Vi Thanh Pham PhD Defense

Invitation to PhD defence
Vi Thanh Pham - Statistical methods for analyzing ECG signals using deep learning and functional data analysis

Date Monday, March 24, 2025, at 14.00
Venue Øster Farimagsgade 5, 1353 Copenhagen K, room 2.0.63

After the defence, a reception will be held in 5-2-46.

Academic advisors:

Andreas Kryger Jensen, Section of Biostatistics, University of Copenhagen
Thomas Alexander Gerds, Section of Biostatistics, University of Copenhagen

Assessment committee:

Esben Budtz-Jørgensen, Section of Biostatistics, University of Copenhagen, Denmark
Benoit Liquet-Weiland, School of Mathematical and Physical Sciences, Macquarie University, Australia
Morten Mørup, Section for Cognitive Systems, Technical University of Denmark, Denmark

Summary

This PhD thesis develops statistical methods that integrate deep neural networks in statistical models to predict various health outcomes, with a focus on  electrocardiogram (ECG) data as predictors. Traditional ECG signal analysis relies mostly on fixed algorithms, which can be affected by patient motion during observation, leading to inaccurate readings, but also being specifically tailored to predetermined outcomes through non-data-driven feature extraction methods.

This research aims to eliminate such artifacts and bypass the prespecified feature selection step entirely by associating full ECG signals directly to clinical  outcomes of interest using methods from functional data analysis.

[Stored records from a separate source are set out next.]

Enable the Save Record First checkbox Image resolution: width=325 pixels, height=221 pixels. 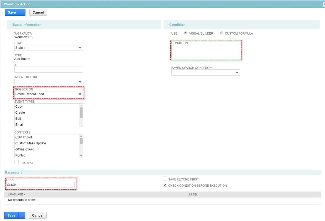[165, 178]
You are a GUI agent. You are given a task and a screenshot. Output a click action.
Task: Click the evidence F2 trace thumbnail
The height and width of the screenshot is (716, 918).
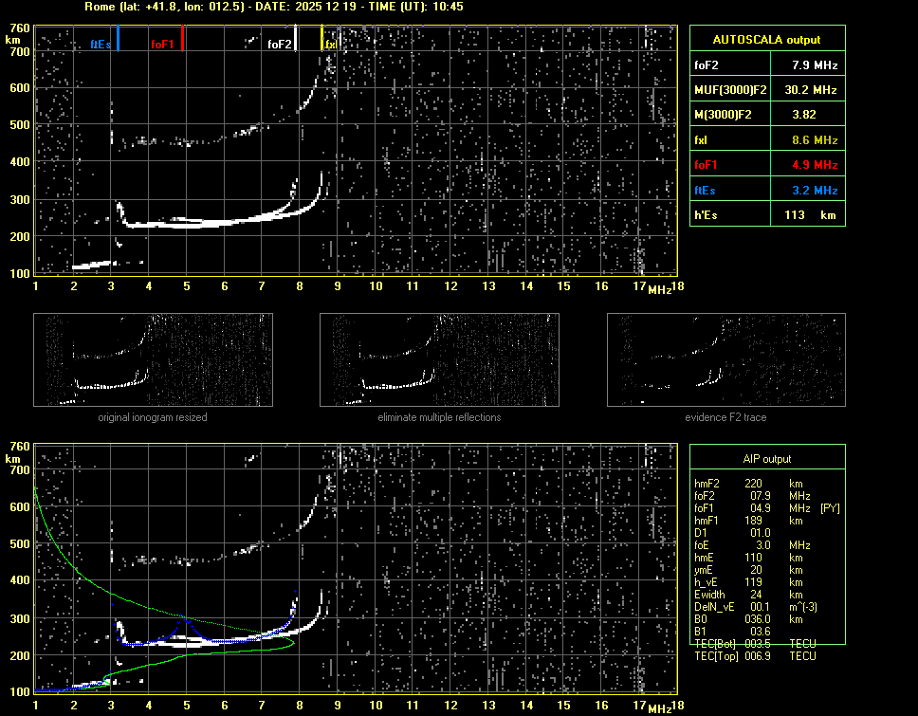725,359
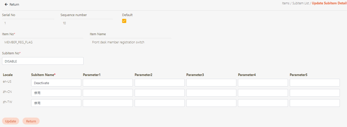Click the Serial No field
This screenshot has width=347, height=127.
pyautogui.click(x=28, y=23)
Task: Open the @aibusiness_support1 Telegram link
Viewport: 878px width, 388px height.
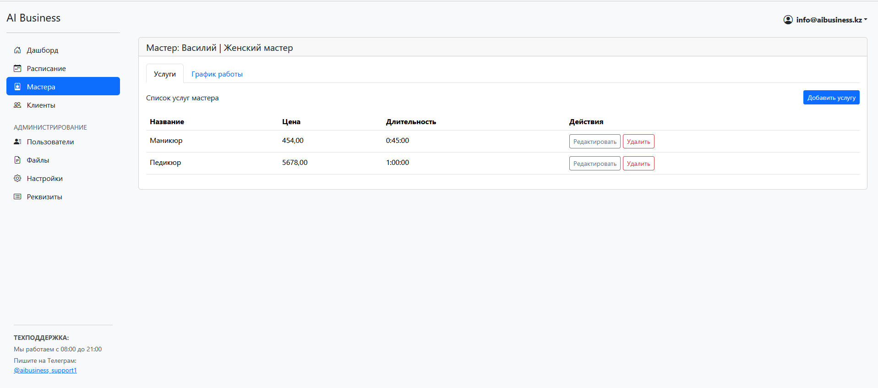Action: 45,370
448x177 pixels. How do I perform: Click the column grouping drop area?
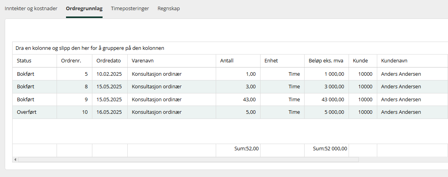pos(230,48)
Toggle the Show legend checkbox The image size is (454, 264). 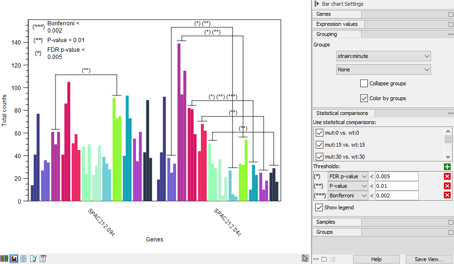click(x=320, y=208)
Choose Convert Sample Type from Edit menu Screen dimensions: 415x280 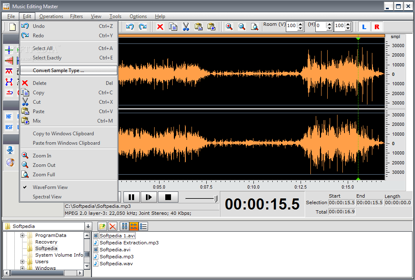click(x=58, y=71)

Additionally, the project seeks to evaluate ECG measurements to predict short-term and long-term risks of various cardiovascular diseases, mortality, and other conditions by adapting existing methodologies and developing new algorithms. 

The analysis of ECG data presents significant challenges due to inherent noise, high dimensionality, and changes over time. The primary objectives of this PhD thesis include a method for alignment of multivariate functional data in time and the development of neural networks capable of processing functional inputs and time-to-event outcomes while adjusting for the time warping. Proper alignment of ECG data in time ensures accurate diagnosis, comparability, noise reduction, and data integration. Combining functional data analysis and neural networks into a hybrid model offers robust models that are less prone to overfitting.  Furthermore, the application of survival analysis to ECG data allows for the prediction and understanding of critical cardiac events, enabling timely interventions at the patient level.